There is also an enchanting coincidental irony that one piece of polling by the Big Lottery Fund says that nine out of 10 lottery players believe it is important that the general public are involved in deciding where lottery funding should go. Camelot's analogous research reveals that players are not motivated by the fact that there are good causes, but 91 per cent of the players play the game essentially to win. Of course, I can square that circle, but it does not suggest that opinion polling is a sensible way to defend your choice of individual destinations for the good-causes proceeds if you are a distributor. This is of more than a little importance now that ITV is entering the destination process—the Minister will know what I am talking about. It is not clear whether ITV voters are players, even if the percentage of proceeds on which they will be voting is, at the moment, de minimis. Even if it is de minimis, we shall also have to watch media intrusion, whether by ITV or the Daily Mail, if the public are to be convinced that their actions are meaningful.

I was mildly shocked to hear the other day, quite a long time after many of us voted on 30 conservationist projects on the programme called "Restoration"—our telephone calls were supposed to be paying for the conservation of the winner—that the restoration of the winner has not yet properly started.
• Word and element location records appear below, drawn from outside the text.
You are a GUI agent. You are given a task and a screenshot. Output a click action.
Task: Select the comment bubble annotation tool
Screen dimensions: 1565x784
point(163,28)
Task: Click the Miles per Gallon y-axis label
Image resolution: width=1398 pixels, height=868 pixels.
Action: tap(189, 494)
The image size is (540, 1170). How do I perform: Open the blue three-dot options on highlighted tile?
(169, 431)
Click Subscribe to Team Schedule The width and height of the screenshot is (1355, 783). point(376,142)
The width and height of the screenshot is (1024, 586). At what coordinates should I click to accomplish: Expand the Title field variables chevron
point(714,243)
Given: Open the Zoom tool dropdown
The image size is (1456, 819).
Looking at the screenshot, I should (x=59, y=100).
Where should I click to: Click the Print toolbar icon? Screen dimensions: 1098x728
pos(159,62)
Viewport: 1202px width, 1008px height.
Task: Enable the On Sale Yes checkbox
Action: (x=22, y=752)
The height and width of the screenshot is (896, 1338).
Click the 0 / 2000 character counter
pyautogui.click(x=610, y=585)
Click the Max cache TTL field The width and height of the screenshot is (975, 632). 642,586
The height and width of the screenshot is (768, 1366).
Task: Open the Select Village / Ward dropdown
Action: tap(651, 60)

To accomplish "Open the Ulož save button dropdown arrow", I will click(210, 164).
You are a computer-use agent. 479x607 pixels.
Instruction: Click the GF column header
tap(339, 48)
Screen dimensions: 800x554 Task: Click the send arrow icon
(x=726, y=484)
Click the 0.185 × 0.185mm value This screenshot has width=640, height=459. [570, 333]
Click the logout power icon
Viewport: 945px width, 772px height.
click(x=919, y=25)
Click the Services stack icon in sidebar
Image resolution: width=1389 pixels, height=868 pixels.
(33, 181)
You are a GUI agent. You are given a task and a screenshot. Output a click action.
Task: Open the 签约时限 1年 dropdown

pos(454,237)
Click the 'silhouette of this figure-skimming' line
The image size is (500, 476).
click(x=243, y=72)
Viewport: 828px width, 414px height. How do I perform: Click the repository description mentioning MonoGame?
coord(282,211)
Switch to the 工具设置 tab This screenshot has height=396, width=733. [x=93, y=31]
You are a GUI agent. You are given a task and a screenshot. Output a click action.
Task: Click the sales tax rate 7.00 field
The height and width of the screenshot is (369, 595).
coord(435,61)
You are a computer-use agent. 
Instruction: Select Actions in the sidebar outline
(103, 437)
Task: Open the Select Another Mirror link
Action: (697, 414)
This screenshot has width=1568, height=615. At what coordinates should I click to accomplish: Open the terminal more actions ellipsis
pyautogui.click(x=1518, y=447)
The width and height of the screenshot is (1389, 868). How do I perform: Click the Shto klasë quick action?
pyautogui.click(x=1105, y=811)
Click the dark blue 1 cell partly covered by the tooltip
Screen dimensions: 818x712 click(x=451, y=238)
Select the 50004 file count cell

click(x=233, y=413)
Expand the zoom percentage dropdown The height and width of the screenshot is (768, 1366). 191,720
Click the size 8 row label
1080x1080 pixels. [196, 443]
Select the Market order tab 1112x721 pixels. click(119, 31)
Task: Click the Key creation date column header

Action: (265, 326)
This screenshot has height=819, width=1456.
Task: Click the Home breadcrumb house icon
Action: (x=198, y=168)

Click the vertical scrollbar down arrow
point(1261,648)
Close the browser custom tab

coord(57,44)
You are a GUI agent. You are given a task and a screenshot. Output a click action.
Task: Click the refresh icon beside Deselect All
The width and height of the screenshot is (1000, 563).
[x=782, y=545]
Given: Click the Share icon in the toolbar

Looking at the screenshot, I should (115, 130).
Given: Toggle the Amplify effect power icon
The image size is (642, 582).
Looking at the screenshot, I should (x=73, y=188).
But in this regard, the Bill is to be welcomed in enlarging the opportunities for the National Lottery Promotion Unit to educate us all.

All in all, I agree with the Minister that the lottery is a good thing—although I realise perhaps I should not say it—and we should all rejoice at Camelot's international reputation and in the energy of its recovery in raising money for good causes. I look forward to Committee and I shall not have to force myself to simulate interest—an engaging phrase, which a typographical error in the final sentence of the Big Lottery Fund's presumably un-proofread briefing on this Second Reading creates by substituting "simulation" for "stimulation" in the text, an error that the Big Lottery Fund's critics might say unintentionally gives the game away.